### [TASK INSTRUCTIONS]
The answer must be every line below that holds the word "height".

### [RECORDS FOR THIS EXERCISE]

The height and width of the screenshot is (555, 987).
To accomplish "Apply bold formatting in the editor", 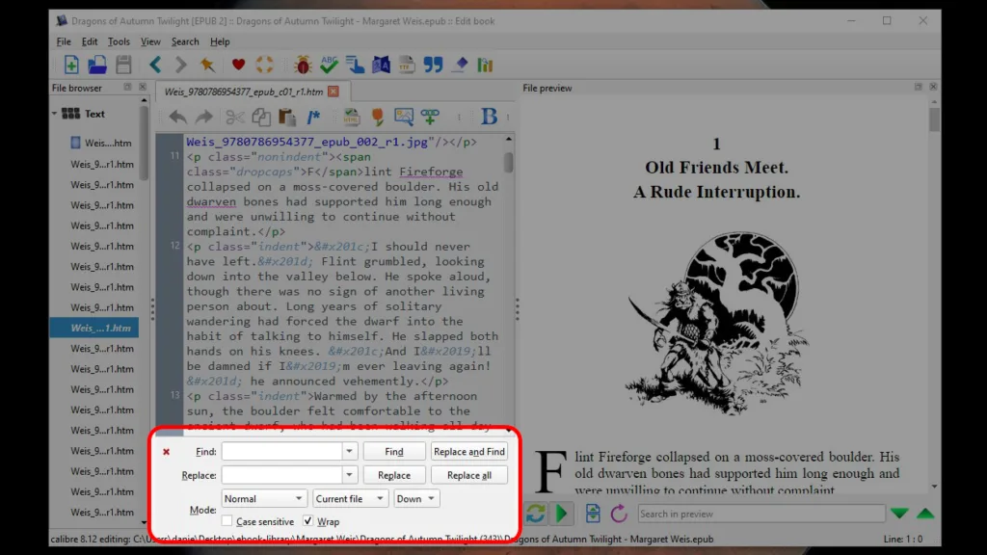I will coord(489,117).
...
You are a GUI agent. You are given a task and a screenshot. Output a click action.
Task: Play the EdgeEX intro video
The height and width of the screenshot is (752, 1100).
==
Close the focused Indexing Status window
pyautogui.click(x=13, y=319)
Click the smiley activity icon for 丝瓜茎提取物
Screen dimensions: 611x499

### [SOLVED PROBLEM]
The height and width of the screenshot is (555, 987).
The height and width of the screenshot is (752, 1100).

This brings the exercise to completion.